__WRITTEN PROBLEM A__
List each line of the records below that contains the word "Chai".

Duck and order

Karrie and Tim League, founding visionaries of the Alamo Drafthouse, which combines cinema savvy with quality food and beverage, contemplate the growth of the franchise, which will expand to San Antonio's Westlakes mall this July.(Photo by Mark Greenberg)
Duck and order

By John DeFore


'Remember the Alamo' is about to mean something new for SA film buffs

Film lovers in San Antonio are buzzing, or will be soon, about the best movie news since NetFlix made Blockheaded video store chains damn near irrelevant: The Alamo Drafthouse is coming to town.

Anyone who spends much time visiting SA's neighbor to the north knows that the Drafthouse - where good food and drink meet top-notch movie projection - is one of few things keeping that city livable during years of soaring cost of living and exponentially increasing traffic jams. The mom-and-pop cinema, which began with a single-screen location in Austin's downtown warehouse district, started expanding a couple of years ago and now, after trying the waters with a recent Houston franchise, is set to conquer the world, with the Alamo City as the next stop.

A movie house like no other

Founders Tim and Karrie League, who met at Rice University and got their feet wet running a short-lived arthouse theater in Bakersfield, opened Austin's Alamo Downtown in 1997. They quickly mastered the art of serving food discreetly while diners watched movies: Patrons who desire something mid-film simply write a note, stick it in a clip on the table in front of them, and a hunched-over waitperson swoops in to do the rest. Predictable popcorn and nacho chips are offered along with burgers, pizzas, and a few more sophisticated options (none of which taste like fast food). Beer and wine are also served.

Business reporters might credit the theater's instant popularity to its combination of food and flicks, but the real reason ticket sales took off was the Drafthouse's adventurous programming and its owners' unmistakable passion for the business.

One of my first encounters with the theater, for instance, was a midnight showing of the McKenzie Brothers' Strange Brew. For the price of admission, every audience member was entitled to one bottle of Elsinore Beer, the beverage brewed in the film. The Alamo's proprietors had spent untold hours soaking the labels off regular beer, then pasting on homemade Elsinore labels. In the following months, 40-ounce bottles of malt liquor were included in the ticket price for pimp saga The Mack, and during a Cannibal Film Festival, patrons were served human entrails that tasted suspiciously like pasta covered with tomato sauce.

The oddball booking policies of the Downtown location, which specializes in second-run, cult, and independent films, were augmented when the Leagues leased an abandoned arthouse theater north of town and started showing first-run Hollywood fare. Soon after, they took over a multiplex in the suburbs, where they now employ 100 people and run one of the city's largest kitchens.

[Stored dataset items]
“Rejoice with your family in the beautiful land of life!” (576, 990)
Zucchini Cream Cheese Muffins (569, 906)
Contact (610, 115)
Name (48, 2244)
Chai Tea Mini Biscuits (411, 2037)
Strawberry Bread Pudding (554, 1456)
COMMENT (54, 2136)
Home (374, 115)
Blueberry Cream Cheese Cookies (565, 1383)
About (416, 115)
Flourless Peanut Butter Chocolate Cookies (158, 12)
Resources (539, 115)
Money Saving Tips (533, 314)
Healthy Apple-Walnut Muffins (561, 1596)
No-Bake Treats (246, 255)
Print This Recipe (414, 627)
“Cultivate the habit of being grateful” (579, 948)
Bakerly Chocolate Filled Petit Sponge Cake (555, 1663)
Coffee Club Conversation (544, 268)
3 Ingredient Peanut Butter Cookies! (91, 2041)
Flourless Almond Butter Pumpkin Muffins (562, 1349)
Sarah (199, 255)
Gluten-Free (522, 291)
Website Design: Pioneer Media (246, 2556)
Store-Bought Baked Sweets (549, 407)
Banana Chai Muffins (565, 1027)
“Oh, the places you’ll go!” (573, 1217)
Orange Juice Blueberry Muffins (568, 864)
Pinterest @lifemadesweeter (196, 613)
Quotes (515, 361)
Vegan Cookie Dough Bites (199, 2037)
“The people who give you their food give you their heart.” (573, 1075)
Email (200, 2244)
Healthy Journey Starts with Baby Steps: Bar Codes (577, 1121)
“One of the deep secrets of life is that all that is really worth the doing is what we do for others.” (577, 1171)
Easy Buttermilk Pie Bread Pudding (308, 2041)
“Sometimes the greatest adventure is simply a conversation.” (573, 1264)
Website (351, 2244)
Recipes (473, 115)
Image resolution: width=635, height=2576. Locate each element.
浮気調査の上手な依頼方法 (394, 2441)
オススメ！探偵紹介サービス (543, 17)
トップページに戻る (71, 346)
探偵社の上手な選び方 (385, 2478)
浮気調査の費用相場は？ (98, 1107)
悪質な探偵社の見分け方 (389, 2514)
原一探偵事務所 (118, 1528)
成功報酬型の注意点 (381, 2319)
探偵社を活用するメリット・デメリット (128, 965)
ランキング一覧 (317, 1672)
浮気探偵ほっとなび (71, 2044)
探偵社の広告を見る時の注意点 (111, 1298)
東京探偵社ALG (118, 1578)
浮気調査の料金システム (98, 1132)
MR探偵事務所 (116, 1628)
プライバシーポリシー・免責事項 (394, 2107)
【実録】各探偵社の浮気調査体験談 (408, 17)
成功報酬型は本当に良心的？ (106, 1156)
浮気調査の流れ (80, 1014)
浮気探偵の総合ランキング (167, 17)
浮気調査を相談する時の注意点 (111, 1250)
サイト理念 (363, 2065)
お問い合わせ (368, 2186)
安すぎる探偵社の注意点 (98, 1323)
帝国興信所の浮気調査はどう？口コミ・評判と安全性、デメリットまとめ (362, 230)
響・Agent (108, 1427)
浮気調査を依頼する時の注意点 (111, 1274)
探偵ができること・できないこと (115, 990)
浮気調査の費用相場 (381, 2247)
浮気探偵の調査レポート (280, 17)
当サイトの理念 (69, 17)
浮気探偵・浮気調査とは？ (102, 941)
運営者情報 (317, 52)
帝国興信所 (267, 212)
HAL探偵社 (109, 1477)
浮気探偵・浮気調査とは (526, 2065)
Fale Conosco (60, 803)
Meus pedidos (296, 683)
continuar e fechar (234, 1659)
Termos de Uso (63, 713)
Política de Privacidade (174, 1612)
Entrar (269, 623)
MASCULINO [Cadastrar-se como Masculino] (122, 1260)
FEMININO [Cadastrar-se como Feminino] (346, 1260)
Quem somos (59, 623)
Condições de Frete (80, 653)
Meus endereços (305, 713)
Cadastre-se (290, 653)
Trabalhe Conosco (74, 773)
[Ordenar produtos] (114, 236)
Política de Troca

__WRITTEN PROBLEM B__
Print the passage of the Alamo Drafthouse article above verbatim, beginning with the words "Business reporters might" and stopping after "for the business.".

__CORRECT RESULT A__
Chai Tea Mini Biscuits (411, 2037)
Banana Chai Muffins (565, 1027)

__CORRECT RESULT B__
Business reporters might credit the theater's instant popularity to its combination of food and flicks, but the real reason ticket sales took off was the Drafthouse's adventurous programming and its owners' unmistakable passion for the business.